I’m 19 years old and my entire life I’ve felt like I was something different than everyone else. Not in a good way either, more like I had a different mentality and understanding of the world than almost everyone else. For example, let’s say that 99.99% of the world’s population were apple Jolly Rancher’s, I always felt like I was a cherry Jolly Rancher in a world of apples. For whatever reason, I was always incredibly anti-social (and I still am today). I had several friends, but I found it hard to be able to relate to them as well. All the kids I talked to in my school on rare occasion seemed to be set on doing their homework, getting A’s on assignments and projects, and getting jobs while they were in school.

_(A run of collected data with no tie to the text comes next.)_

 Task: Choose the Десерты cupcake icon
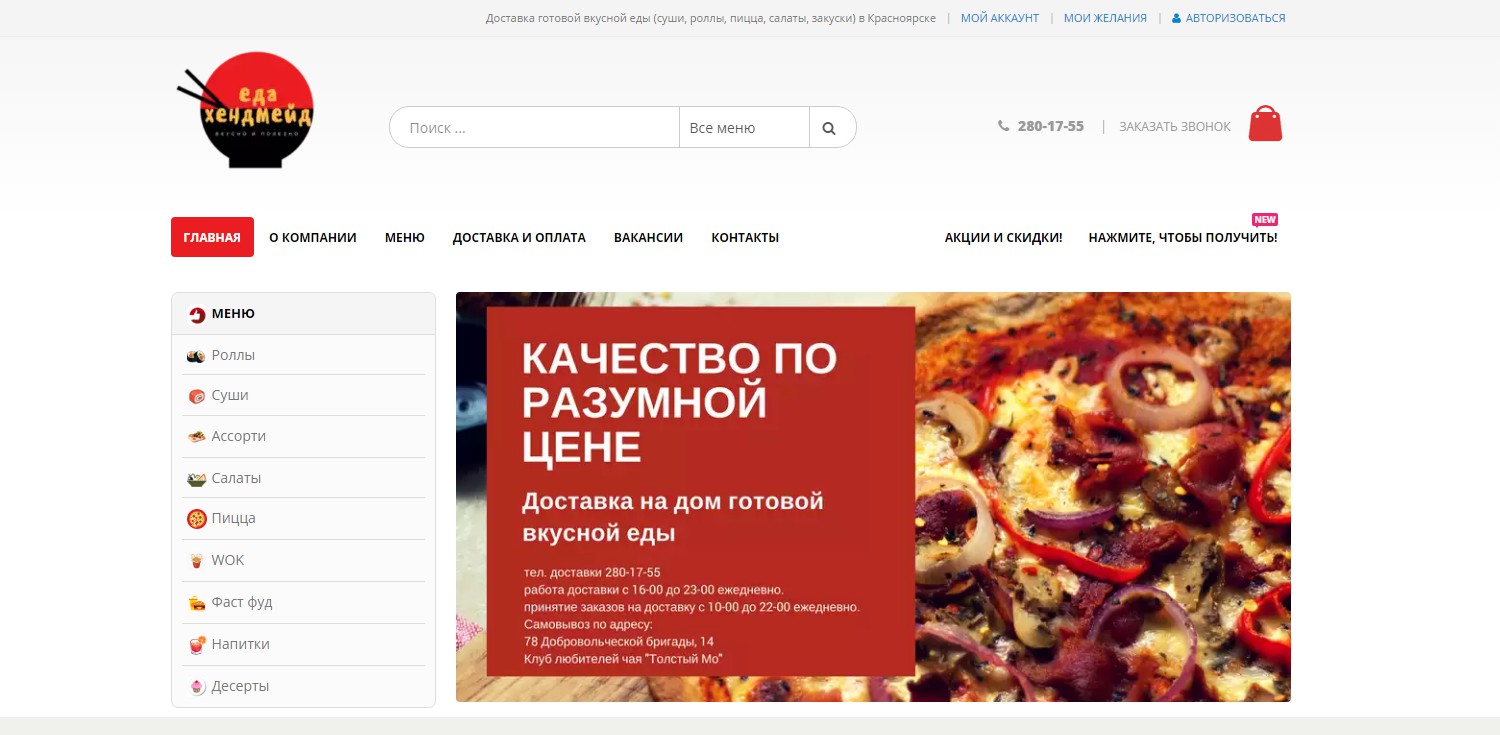tap(196, 687)
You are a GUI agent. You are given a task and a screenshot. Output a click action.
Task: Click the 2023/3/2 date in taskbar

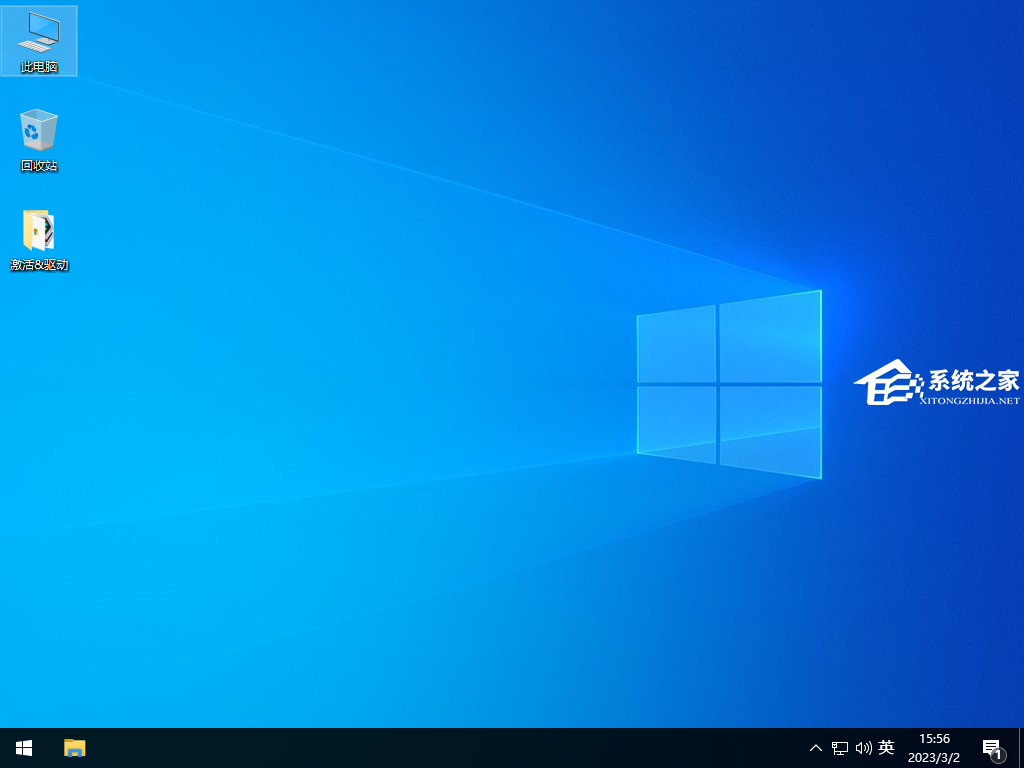(933, 757)
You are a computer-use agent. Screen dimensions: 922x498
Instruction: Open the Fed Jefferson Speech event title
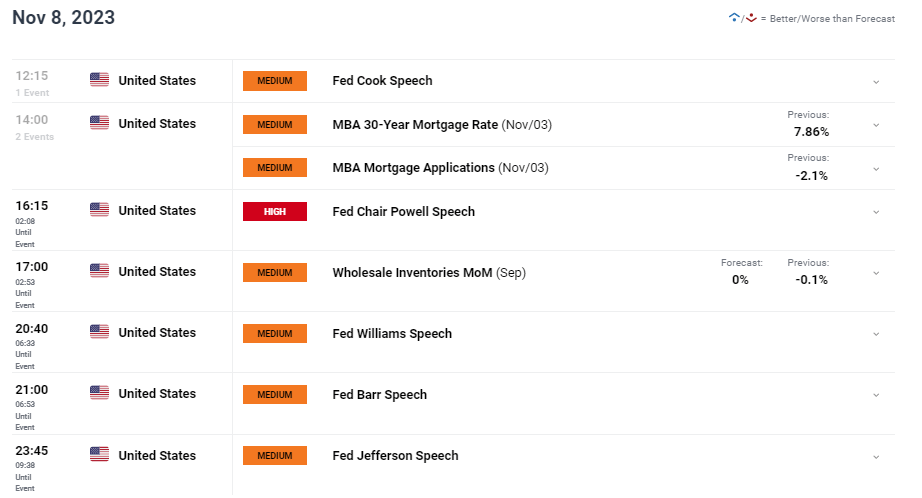pyautogui.click(x=395, y=456)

I never liked homework; always blew it off to play video games and hang out with friends, always wanted a job but never had a half-decent resume of any kind, and was caught up in pipe dreams of one day making it big in the music industry. A few people I knew growing up wanted to make music too, but every single one of them copped out on it, because it was more of a trend and not something that was a passion for them like it is for me.

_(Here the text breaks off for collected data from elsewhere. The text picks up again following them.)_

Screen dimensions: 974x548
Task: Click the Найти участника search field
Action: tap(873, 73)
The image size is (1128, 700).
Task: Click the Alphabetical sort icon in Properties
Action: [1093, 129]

Many (almost all) of the people I associate with now talk about being in college, getting degrees, and choosing the profession of their dreams. But for me, I have no interest in doing any of that. I have a passion for music, writing, and tobacco products. My interest in following the path in life that so many choose to take was always temporary and superficial. The only value I saw in that lifestyle was being able to earn the respect of average people who only did what their parents did, and their grandparents did, and so on. That lifestyle seems empty to me and I feel like I’d be betraying myself if I followed it just to appease people in this society. I’d also be betraying myself if I tried to live an alternative lifestyle just to appeal to the counter-culture. I do what I do, because it’s what I want and not because it’s what other people want for me. I know that just by typing this, I’m gonna get comments from people who are going to accuse me of trying to live up to a lifestyle just for approval. I’m not worried about those people, I just wish they would realize that maybe someone out there really does want something different then what most people really have or really want.

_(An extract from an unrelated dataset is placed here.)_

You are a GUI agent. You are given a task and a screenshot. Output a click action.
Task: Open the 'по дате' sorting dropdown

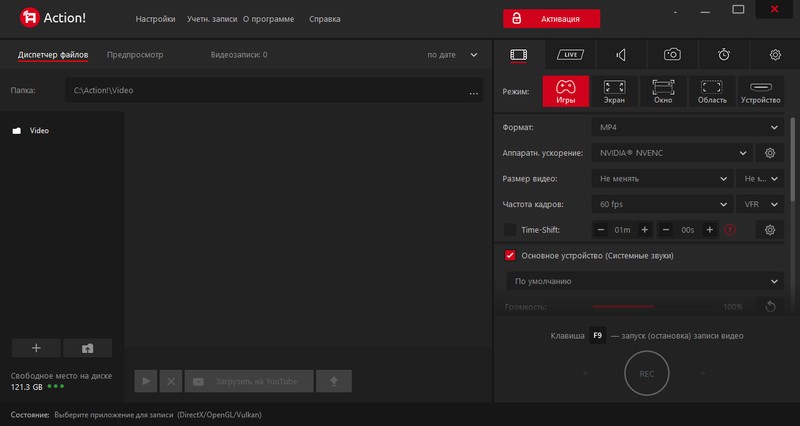click(453, 55)
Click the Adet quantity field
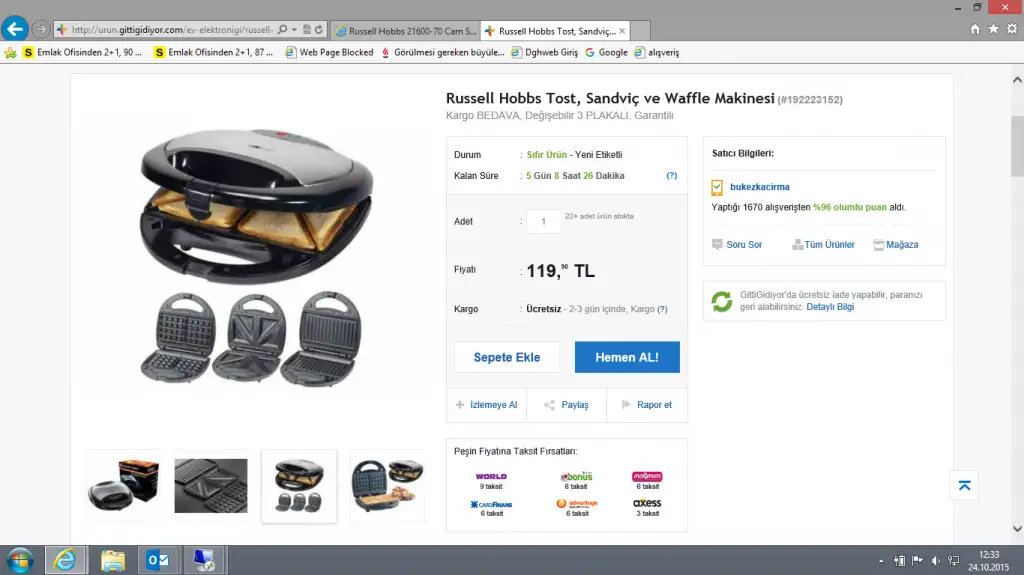1024x575 pixels. (x=543, y=222)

The kinds of things I’m interested in are the kinds of things most people would associate with trouble like being a tattoo artist, or the owner of a pipe shop,or a liquor store manager, or even a rocker. I have tried many times to fit into the shoes of an average joe, but I just can’t do it. I don’t have the mentality, the patience, or the intelligence to be like them. It doesn’t mean I’m better or worse then every Betsy or Zack, it just means I don’t share the same niche. My belief system and understanding of the world is so dramatically different that I couldn’t possibly survive living this lie. It’s like I’m a puzzle piece from an entirely different puzzle that keeps getting jammed into the society puzzle. Believe me, I’ve tried to fit in and make my life count just like everyone around me, but it’s just not the same. I truly believe my purpose is else where, but if I don’t try to find out for sure, how will I ever know?

No Responses to “Why Do I Feel So Out Of Place In This World And Is There A Way I Can Channel It Into Success?”

  1. Darling river says:

    Just accept yourself. If in your mind you are different, accept that or change what you don’t like if you can change it. It might make you feel better to know that a lot of others feel this way too.
    There’s many people that live alternative lifestyles such as being a tattoo artist/musician, etc. That is an artist, and they are respected by the world.